For example, assuming a 9.3% average annual return with all income distributions reinvested, an initial investment of $1,000 in the S&P/ASX All Ordinaries Total Return Index on 1 July 1995-implemented through a broad index-tracking fund-would have appreciated to $14,379 by 30 June 2025.*

That’s not bad. A sizeable 1,340% return, in fact, by doing nothing other than reinvesting all income distributions back into the same investment to harness the power of compounding.

But an investor could have achieved returns many multiples higher by adding regular amounts of “financial fertiliser” to their money tree over the same time period.
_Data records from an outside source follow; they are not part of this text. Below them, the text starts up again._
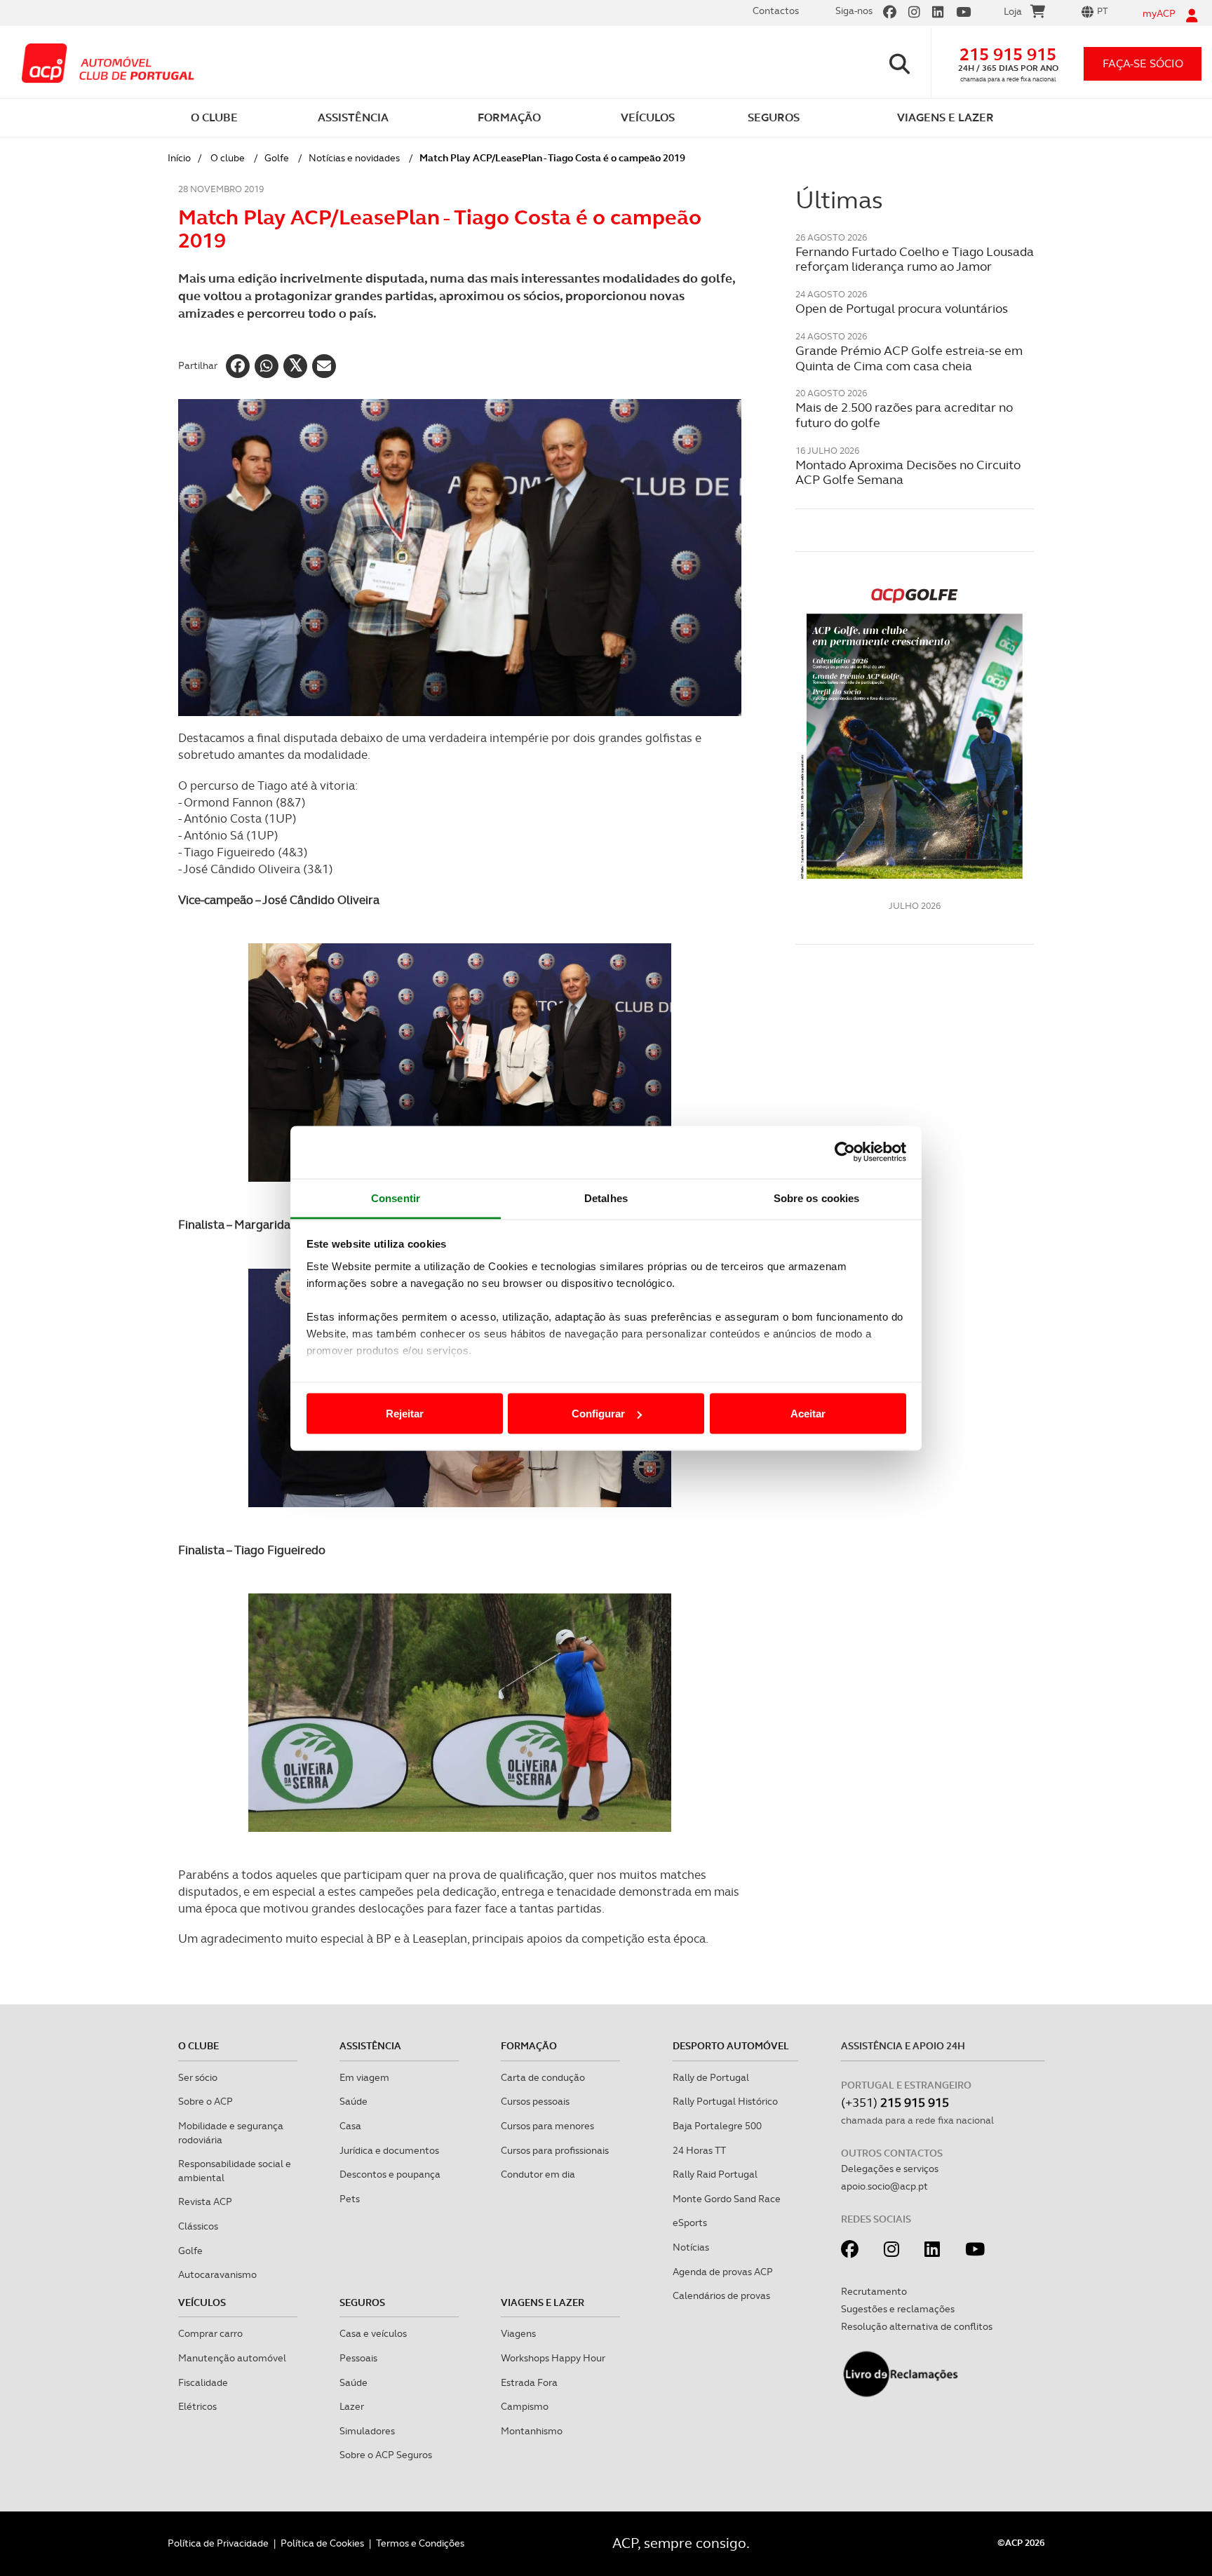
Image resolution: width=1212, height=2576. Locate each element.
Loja (1013, 11)
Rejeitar (405, 1414)
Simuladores (367, 2431)
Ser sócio (197, 2077)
It’s how a $1,000 initial investment could have grown to over $823,000 by 30 June 2025.

 

Adding $100 per month

Just by adding $100 per month, an initial investment of $1,000 on 1 July 1995 would have compounded to more than $176,000 by 30 June 2025. That’s based on the performance of the S&P/ASX All Ordinaries Total Return Index, the addition of regular investments, and the reinvestment of all distributions.
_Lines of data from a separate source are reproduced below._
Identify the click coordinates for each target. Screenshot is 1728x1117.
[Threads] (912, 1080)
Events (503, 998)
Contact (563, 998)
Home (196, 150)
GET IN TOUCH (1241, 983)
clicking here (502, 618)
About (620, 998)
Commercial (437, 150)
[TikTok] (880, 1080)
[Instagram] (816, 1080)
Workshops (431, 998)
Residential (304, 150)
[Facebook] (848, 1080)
Put another way, by making a total of $36,000 in additional investments over 30 years, a $1,000 initial investment combined with compounding growth would have returned close to $162,000 more than the $14,379 balance from making no additional investments.
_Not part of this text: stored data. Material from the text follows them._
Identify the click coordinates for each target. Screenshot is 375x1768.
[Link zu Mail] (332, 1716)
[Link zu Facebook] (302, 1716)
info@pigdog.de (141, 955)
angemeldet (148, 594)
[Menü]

The returns numbers assume no investment management fees, indirect trading costs, or capital gains taxes were incurred along the way.

 

Adding $200 per month

By adding $200 per month, an initial $1,000 investment, once again based on the performance of the S&P/ASX All Ordinaries Total Return Index, would have grown to around $338,000.

That’s a $73,000 total investment (the initial $1,000 plus $72,000 in additional investments) over 30 years to achieve an investment worth around $323,000 more than the $14,379 balance if no additional investments had been made.

 

Adding $500 per month

However, a regular investments strategy of $500 per month over 30 years ($180,000 in total) would have seen the initial $1,000 investment grow to $823,114 by 30 June 2025 – more than $808,000 higher than the $14,379 balance if no additional investments had been made.

Here’s how the investment balance numbers would have looked at different points in time, based on the actual performance of the S&P/ASX All Ordinaries Total Return Index, from 1 July 1995 to 30 June 2025.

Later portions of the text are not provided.